Iran menyatakan menangguhkan komitmennya dalam memorandum perdamaian dengan Amerika Serikat setelah menuding Washington tidak lagi mematuhi kesepakatan. Langkah itu menambah tekanan pada upaya menghentikan perang yang sebelumnya diharapkan membuka jalan menuju perdamaian permanen.
Teheran menilai kerangka damai tersebut kehilangan pijakan karena seluruh kewajiban dari pihak AS disebut telah dihentikan. Di saat yang sama, ketegangan militer antara kedua negara dilaporkan belum mereda dan saling serang masih berlangsung.
Iran Hentikan Pelaksanaan Komitmen
Wakil Menteri Luar Negeri Iran, Kazem Gharibabadi, mengatakan AS telah melanggar dan menghentikan seluruh komitmennya dalam kerangka Memorandum Islamabad. Pernyataan itu disiarkan kantor berita Fars dan dikutip pada Minggu, 19 Juli 2026.
“AS telah melanggar dan menghentikan semua komitmennya dalam kerangka Memorandum Islamabad,” kata Gharibabadi. Menurut dia, keputusan Iran untuk menangguhkan kewajibannya merupakan respons atas tindakan yang dituduhkan kepada Washington.
Gharibabadi juga menegaskan Iran tidak akan menjalankan poin-poin yang sebelumnya telah disepakati dalam memorandum tersebut. Ia menyatakan pemerintah Iran kini memusatkan perhatian pada upaya mempertahankan negara di tengah konflik yang masih berjalan.
“Dengan demikian, kami juga telah menangguhkan komitmen kami. Kami tidak akan melaksanakannya karena kami sibuk mempertahankan negara ini,” ujarnya.
Kesepakatan yang Kini Dipertanyakan
Memorandum perdamaian antara Iran dan Amerika Serikat ditandatangani pada Juni 2026 melalui mediasi Pakistan.
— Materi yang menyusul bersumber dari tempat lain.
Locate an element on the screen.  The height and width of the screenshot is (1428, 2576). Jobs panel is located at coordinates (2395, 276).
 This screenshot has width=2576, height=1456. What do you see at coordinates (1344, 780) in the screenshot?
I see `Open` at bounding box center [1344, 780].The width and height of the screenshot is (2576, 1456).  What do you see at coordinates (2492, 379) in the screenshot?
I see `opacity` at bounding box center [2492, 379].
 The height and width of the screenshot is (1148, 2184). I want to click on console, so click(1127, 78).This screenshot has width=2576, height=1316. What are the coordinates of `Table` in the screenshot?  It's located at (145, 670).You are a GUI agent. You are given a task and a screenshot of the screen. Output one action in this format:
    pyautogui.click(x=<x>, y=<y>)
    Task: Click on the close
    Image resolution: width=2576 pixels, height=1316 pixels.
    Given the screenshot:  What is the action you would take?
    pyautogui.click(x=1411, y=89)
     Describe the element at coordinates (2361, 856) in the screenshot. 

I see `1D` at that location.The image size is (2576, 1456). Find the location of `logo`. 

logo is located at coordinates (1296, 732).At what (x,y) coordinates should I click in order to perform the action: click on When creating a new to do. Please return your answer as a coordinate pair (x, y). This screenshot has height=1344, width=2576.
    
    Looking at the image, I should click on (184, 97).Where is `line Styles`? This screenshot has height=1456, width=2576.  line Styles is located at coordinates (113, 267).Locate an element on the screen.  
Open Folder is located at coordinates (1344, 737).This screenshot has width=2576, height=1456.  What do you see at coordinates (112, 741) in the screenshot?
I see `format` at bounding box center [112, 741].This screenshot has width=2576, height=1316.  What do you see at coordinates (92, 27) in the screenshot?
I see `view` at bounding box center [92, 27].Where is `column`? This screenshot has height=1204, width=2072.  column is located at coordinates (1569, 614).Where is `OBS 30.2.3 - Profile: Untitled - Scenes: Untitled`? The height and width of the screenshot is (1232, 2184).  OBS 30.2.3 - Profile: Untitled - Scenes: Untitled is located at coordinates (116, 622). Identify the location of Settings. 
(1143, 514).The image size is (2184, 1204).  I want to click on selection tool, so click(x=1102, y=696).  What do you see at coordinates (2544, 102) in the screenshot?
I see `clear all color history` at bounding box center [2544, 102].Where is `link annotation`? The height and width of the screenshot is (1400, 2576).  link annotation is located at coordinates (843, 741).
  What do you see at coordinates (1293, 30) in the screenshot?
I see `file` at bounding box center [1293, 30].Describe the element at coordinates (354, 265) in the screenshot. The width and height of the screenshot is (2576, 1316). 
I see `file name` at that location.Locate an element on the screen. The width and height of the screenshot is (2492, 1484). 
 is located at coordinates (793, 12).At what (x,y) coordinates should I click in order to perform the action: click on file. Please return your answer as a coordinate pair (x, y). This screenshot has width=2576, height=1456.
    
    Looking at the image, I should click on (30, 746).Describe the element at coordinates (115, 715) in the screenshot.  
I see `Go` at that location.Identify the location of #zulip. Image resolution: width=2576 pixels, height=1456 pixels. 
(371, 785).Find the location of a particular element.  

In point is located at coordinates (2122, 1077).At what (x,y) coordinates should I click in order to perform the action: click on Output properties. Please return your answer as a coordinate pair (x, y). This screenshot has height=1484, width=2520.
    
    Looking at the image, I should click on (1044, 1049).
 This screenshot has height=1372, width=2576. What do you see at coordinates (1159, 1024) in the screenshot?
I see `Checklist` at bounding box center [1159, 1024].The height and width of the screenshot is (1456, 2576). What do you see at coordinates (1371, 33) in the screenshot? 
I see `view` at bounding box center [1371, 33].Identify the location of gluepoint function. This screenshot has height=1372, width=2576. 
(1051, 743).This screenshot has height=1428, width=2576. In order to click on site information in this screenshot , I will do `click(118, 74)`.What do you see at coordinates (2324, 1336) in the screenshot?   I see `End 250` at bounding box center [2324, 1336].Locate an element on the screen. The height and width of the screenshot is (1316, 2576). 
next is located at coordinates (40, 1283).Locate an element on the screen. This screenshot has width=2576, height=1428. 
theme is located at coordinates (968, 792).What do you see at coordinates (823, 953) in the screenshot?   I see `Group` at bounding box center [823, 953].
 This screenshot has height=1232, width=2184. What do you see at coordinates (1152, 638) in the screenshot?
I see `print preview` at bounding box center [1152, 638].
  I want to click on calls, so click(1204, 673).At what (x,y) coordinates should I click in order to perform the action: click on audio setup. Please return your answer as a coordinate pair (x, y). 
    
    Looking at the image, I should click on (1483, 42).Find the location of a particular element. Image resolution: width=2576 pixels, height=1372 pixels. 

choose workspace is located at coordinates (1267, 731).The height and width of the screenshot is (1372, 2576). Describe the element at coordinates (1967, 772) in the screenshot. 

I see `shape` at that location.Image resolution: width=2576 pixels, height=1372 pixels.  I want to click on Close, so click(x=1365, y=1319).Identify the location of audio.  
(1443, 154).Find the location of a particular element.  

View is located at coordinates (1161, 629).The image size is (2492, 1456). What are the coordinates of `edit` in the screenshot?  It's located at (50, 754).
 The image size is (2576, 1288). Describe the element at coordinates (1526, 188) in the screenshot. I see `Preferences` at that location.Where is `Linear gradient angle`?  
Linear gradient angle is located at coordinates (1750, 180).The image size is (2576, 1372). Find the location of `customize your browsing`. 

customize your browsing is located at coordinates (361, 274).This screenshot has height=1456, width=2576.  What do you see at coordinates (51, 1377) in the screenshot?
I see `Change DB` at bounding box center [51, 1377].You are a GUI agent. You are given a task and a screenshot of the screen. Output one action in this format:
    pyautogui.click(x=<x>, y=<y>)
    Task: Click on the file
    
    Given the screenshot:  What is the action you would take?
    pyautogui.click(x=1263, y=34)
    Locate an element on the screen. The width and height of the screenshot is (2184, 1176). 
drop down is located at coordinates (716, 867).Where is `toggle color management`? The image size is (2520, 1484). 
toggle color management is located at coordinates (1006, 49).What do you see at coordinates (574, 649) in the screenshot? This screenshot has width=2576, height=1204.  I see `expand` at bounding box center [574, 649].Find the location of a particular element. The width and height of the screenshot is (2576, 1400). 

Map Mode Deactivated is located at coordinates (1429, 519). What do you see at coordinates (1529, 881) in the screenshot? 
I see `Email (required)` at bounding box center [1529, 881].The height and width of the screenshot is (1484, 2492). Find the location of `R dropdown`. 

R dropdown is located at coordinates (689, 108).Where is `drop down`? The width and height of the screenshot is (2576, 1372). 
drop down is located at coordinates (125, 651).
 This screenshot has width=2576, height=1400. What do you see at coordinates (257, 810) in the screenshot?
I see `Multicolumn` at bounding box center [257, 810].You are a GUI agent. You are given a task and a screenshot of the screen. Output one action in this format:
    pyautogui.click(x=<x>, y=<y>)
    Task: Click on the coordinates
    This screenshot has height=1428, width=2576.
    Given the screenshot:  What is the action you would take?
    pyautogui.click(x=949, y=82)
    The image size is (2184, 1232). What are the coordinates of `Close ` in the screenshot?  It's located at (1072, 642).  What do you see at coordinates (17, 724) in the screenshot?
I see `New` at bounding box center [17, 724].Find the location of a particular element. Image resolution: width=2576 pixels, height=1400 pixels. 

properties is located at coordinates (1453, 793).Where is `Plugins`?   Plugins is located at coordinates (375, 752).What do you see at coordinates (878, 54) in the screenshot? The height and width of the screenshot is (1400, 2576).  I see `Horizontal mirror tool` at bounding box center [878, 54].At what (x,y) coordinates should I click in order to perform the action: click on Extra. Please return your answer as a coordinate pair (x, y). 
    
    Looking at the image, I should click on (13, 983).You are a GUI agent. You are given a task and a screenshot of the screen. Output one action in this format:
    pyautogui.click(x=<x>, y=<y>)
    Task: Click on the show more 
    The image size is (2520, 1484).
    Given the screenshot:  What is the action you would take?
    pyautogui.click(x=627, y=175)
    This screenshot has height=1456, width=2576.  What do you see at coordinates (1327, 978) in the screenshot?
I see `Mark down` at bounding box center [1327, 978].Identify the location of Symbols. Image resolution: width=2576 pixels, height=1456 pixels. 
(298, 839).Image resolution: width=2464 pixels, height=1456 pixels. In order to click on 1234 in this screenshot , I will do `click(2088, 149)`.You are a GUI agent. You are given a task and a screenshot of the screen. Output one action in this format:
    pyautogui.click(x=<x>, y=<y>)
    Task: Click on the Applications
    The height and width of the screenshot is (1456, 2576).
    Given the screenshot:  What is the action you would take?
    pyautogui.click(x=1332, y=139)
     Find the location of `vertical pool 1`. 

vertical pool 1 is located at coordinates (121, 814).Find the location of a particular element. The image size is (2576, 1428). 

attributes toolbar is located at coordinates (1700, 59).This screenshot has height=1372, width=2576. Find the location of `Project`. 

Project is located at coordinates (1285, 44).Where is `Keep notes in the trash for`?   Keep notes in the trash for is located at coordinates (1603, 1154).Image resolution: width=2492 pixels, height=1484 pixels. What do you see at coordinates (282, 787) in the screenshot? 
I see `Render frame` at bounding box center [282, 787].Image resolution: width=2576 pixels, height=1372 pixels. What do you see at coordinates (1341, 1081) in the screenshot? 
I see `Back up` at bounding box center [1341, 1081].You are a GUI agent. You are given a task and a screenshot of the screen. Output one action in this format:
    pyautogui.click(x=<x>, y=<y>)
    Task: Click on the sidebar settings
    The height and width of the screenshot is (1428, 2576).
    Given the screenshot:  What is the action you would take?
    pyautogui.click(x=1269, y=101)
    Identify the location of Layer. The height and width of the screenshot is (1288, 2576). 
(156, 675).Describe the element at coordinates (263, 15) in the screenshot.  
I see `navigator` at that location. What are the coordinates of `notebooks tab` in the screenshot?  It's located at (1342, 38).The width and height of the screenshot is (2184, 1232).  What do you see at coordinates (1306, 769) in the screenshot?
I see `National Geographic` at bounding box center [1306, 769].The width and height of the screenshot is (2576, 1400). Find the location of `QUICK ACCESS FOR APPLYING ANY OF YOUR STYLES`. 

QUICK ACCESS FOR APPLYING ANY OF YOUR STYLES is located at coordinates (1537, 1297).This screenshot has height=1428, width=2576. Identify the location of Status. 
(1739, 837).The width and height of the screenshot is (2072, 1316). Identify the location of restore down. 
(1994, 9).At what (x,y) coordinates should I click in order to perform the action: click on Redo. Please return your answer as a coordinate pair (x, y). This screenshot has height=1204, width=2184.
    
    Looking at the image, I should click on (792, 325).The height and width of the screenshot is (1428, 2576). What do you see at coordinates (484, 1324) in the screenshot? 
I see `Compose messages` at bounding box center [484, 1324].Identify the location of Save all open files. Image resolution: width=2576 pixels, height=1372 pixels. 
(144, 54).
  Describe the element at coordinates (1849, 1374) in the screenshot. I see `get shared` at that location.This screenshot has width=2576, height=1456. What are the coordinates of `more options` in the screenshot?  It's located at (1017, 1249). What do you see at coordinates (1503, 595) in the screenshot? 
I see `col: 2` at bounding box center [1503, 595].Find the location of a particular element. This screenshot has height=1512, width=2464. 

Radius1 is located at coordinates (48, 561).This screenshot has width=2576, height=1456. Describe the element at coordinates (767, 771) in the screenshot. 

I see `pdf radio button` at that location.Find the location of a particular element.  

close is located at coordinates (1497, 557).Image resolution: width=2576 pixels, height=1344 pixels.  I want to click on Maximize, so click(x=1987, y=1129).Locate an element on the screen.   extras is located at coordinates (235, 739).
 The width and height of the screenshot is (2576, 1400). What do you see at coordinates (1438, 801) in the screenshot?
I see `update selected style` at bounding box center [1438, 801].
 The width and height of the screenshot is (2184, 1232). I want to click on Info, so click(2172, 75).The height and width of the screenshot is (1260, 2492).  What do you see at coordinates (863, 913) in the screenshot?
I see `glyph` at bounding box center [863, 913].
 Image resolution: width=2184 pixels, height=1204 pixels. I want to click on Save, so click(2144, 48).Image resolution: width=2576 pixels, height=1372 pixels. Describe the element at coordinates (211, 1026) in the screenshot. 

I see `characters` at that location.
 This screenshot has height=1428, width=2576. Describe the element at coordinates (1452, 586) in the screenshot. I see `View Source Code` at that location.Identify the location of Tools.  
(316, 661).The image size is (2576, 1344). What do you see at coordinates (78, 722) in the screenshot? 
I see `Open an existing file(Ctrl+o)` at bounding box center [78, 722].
Kesepakatan itu dirancang untuk mengakhiri perang sekaligus menciptakan jalur menuju perdamaian yang berkelanjutan.
| Waktu | Peristiwa | Keterangan |
|---|---|---|
| Juni 2026 | Memorandum perdamaian diteken | Iran dan AS meneken kesepakatan melalui mediasi Pakistan. |
| 19 Juli 2026 | Iran menyatakan penangguhan | Teheran menilai AS melanggar komitmen dalam Memorandum Islamabad. |
Namun, keberadaan memorandum belum menghentikan peningkatan ketegangan di Timur Tengah. Konflik antara Iran dan Amerika Serikat terus berkembang meski kedua pihak sebelumnya telah memiliki kerangka perdamaian.
Tudingan pelanggaran yang disampaikan Teheran membuat pelaksanaan Memorandum Islamabad kembali dipertanyakan. Penangguhan dari pihak Iran juga menunjukkan jalur diplomasi belum mampu menahan eskalasi yang terjadi di lapangan.
Ketegangan Menjalar ke Kawasan
Situasi regional ikut memanas dengan laporan serangan Iran terhadap sejumlah sekutu AS. Kuwait, Bahrain, dan Yordania disebut menjadi sasaran dalam perkembangan konflik tersebut.
Laporan serangan itu muncul ketika operasi udara AS telah memasuki hari ketujuh. Meluasnya ketegangan di kawasan juga dikaitkan dengan lonjakan harga minyak.
Rangkaian perkembangan ini menempatkan memorandum damai di bawah tekanan besar. Selama tudingan pelanggaran komitmen dan aksi militer belum berhenti, peluang kesepakatan itu untuk meredakan konflik tetap menghadapi hambatan serius.